* What needs to be done
Put the lines of these records into a numbered list, skipping blank lines and leaving out the pictures.
----- Data for processing
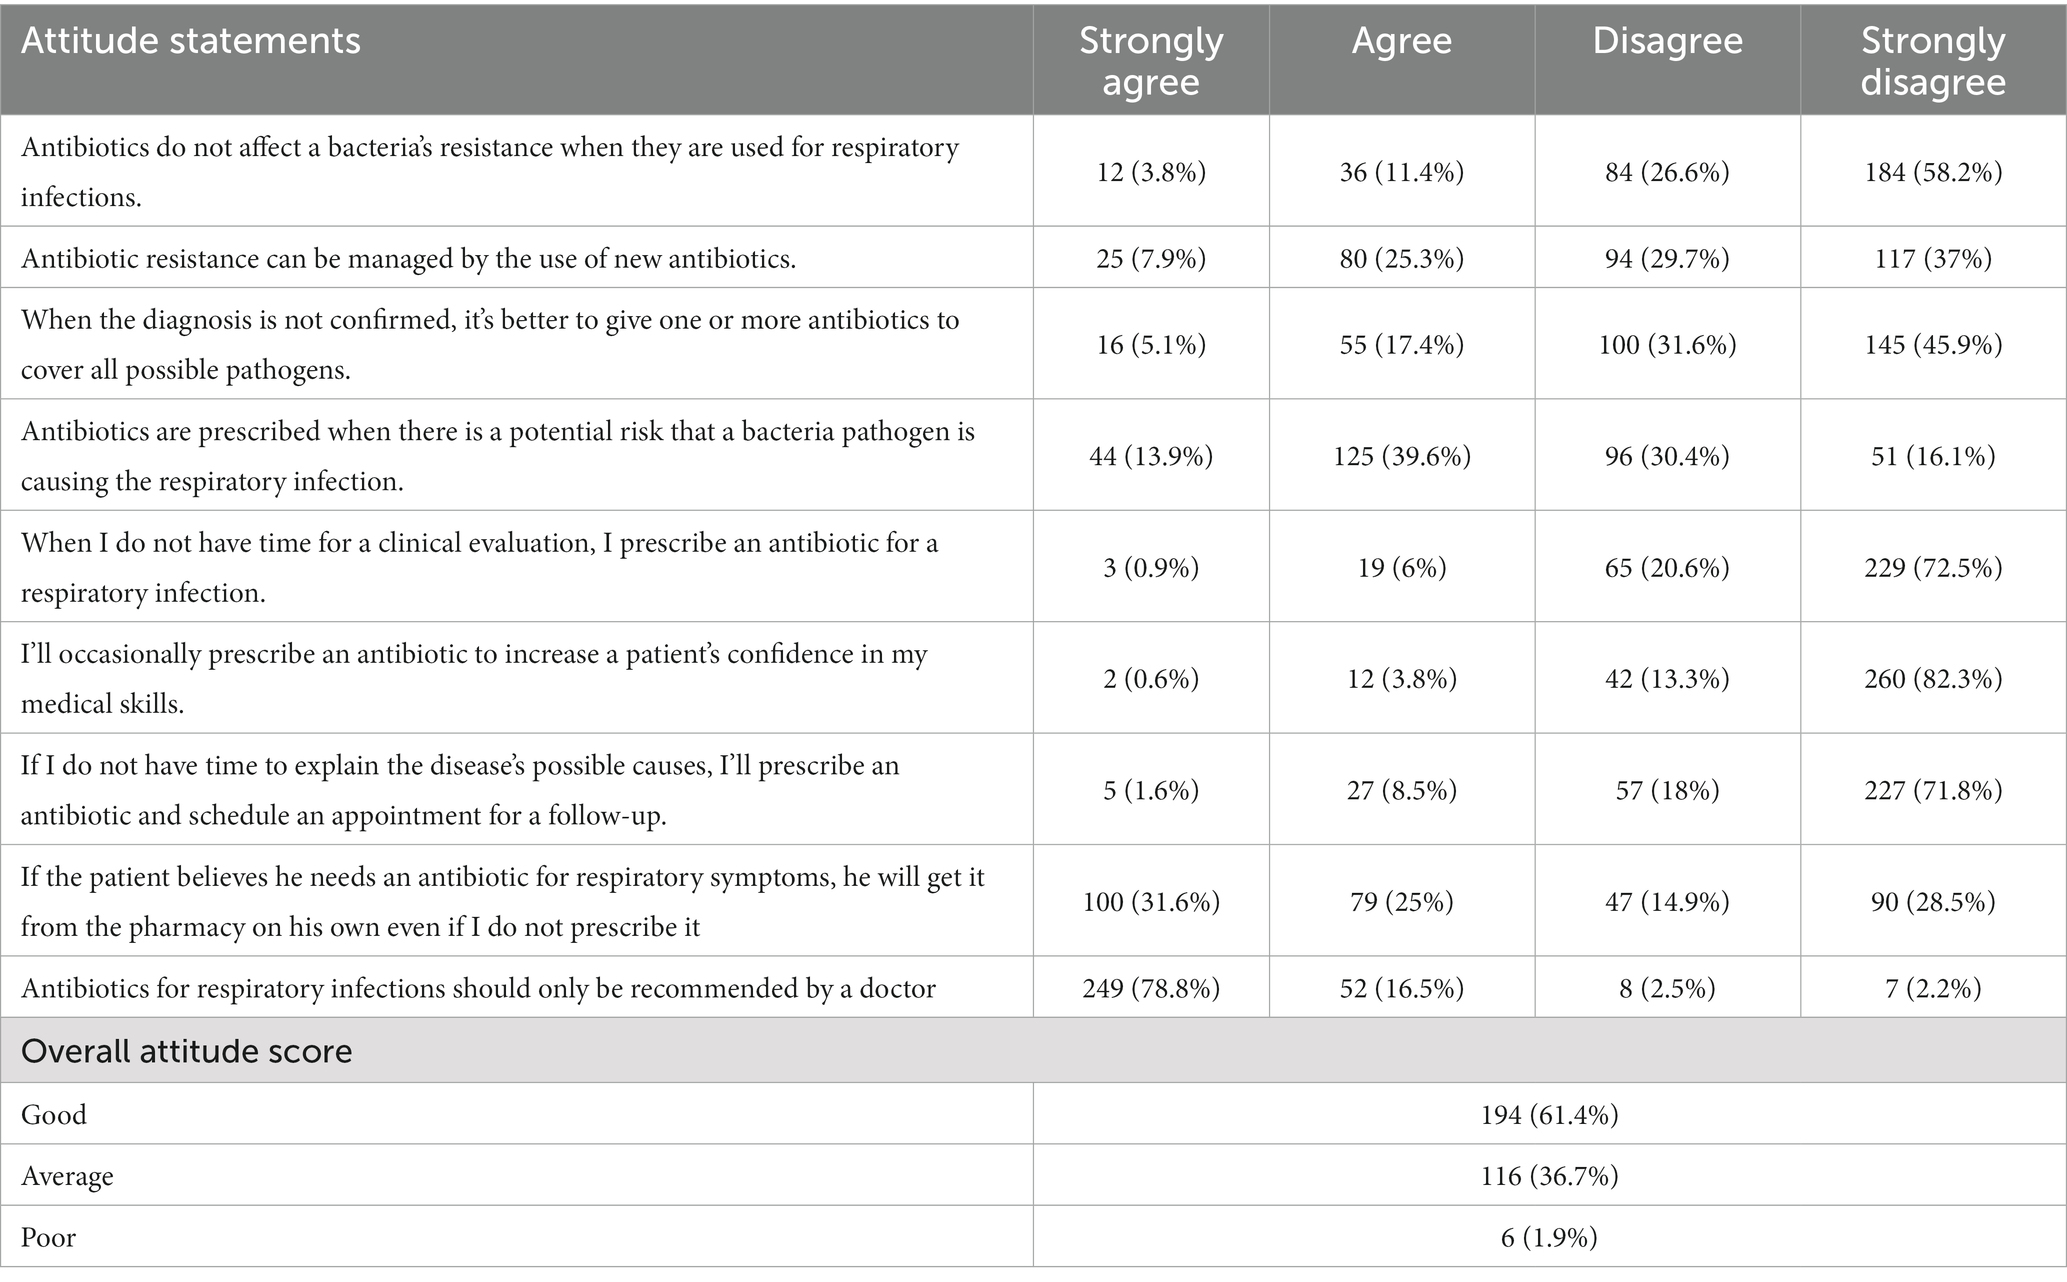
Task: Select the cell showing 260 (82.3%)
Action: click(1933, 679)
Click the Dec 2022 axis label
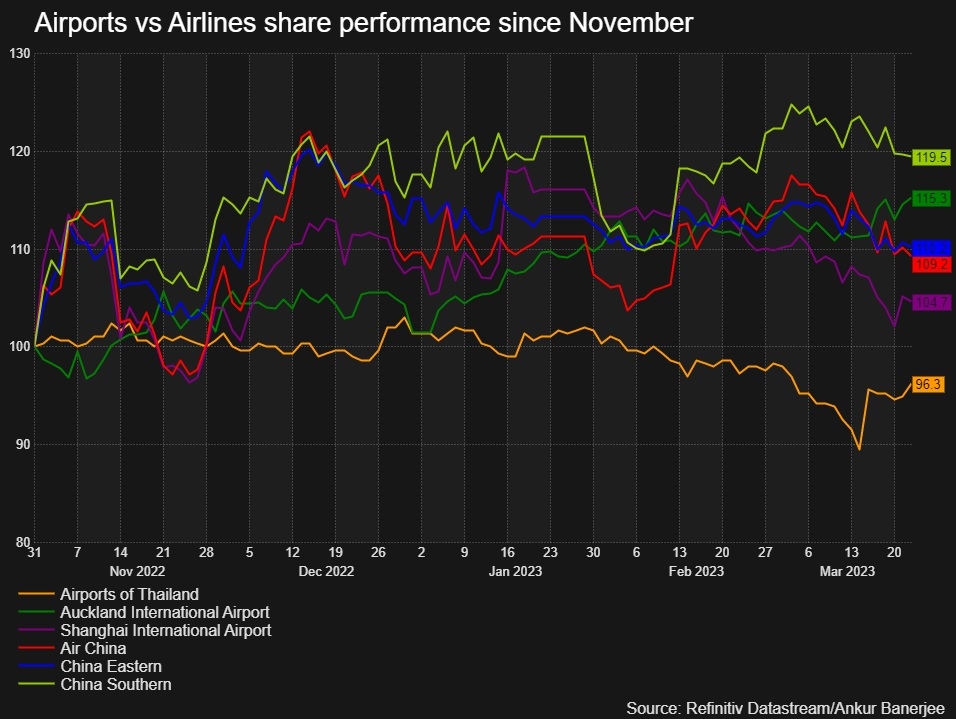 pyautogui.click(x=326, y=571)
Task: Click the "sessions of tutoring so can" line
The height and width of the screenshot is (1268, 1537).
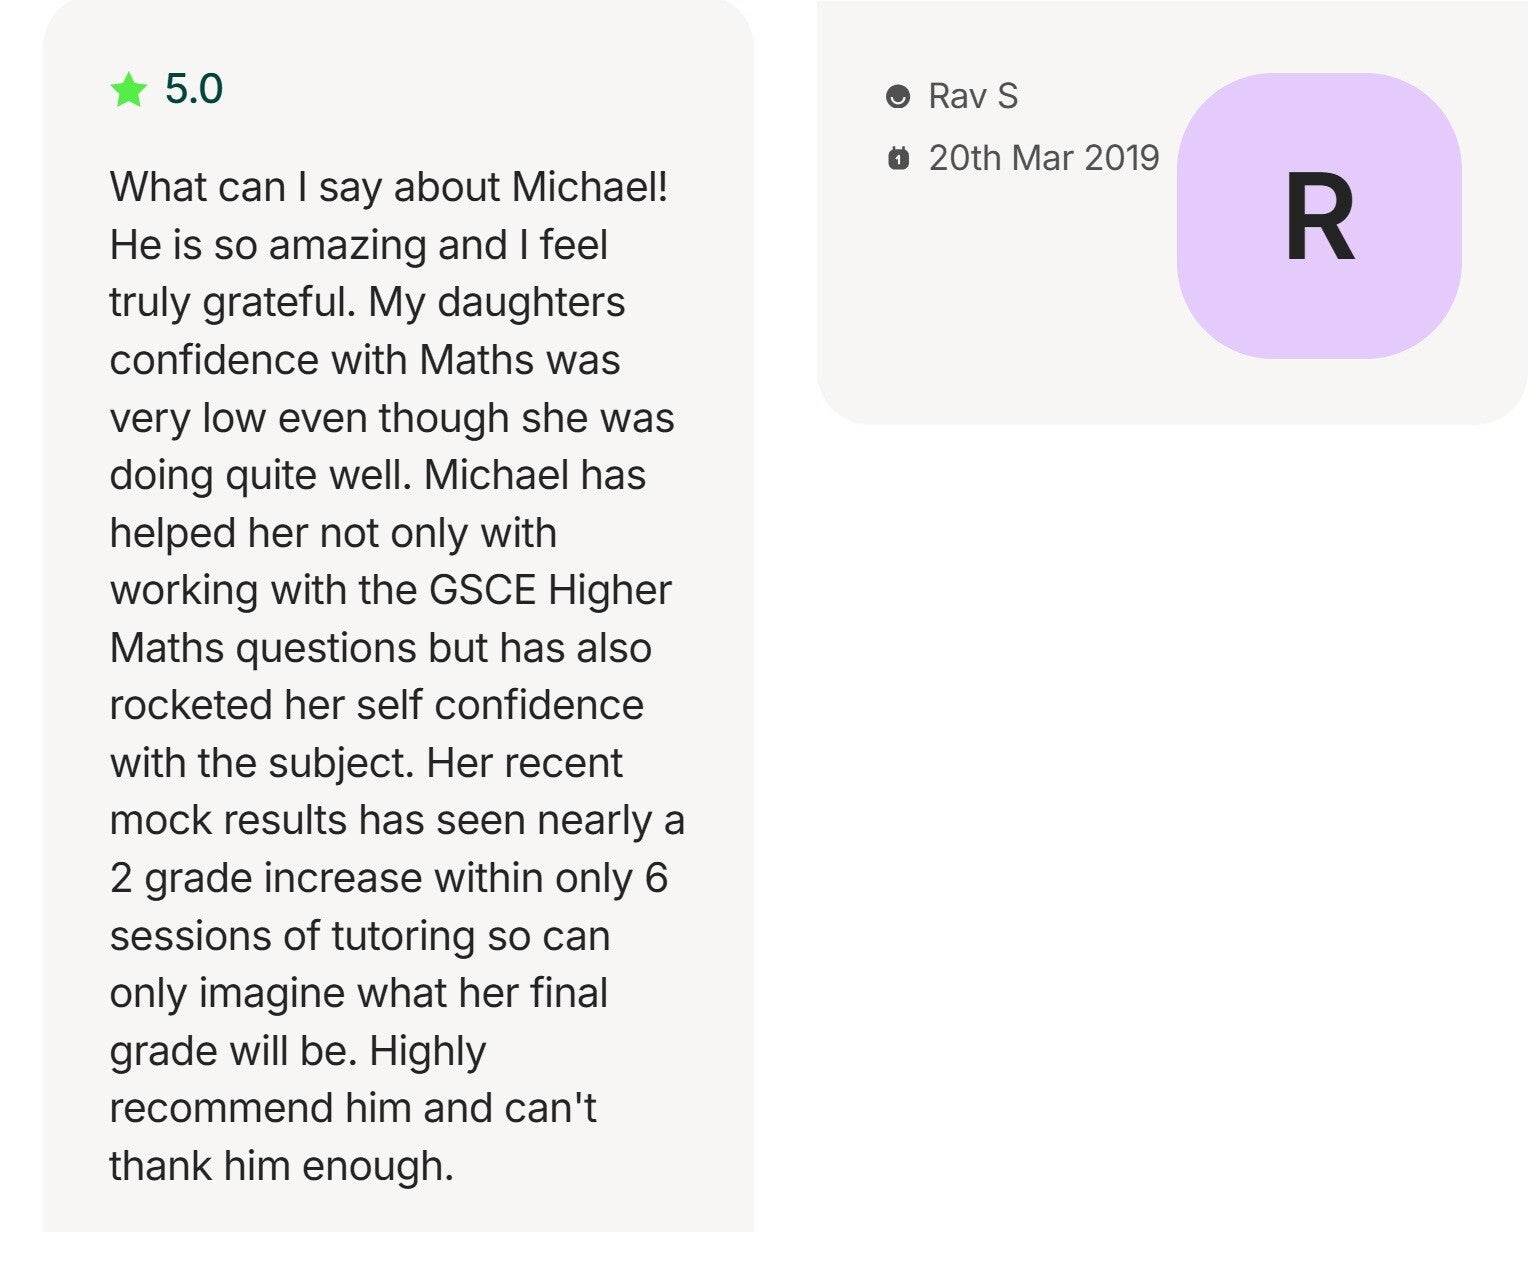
----------
* Response to this task
1. Task: Select the cell showing 260 (82.3%)
2. Action: click(1933, 679)
3. Click the Dec 2022 axis label
4.  pyautogui.click(x=326, y=571)
5. Task: Click the "sessions of tutoring so can" line
6. The height and width of the screenshot is (1268, 1537).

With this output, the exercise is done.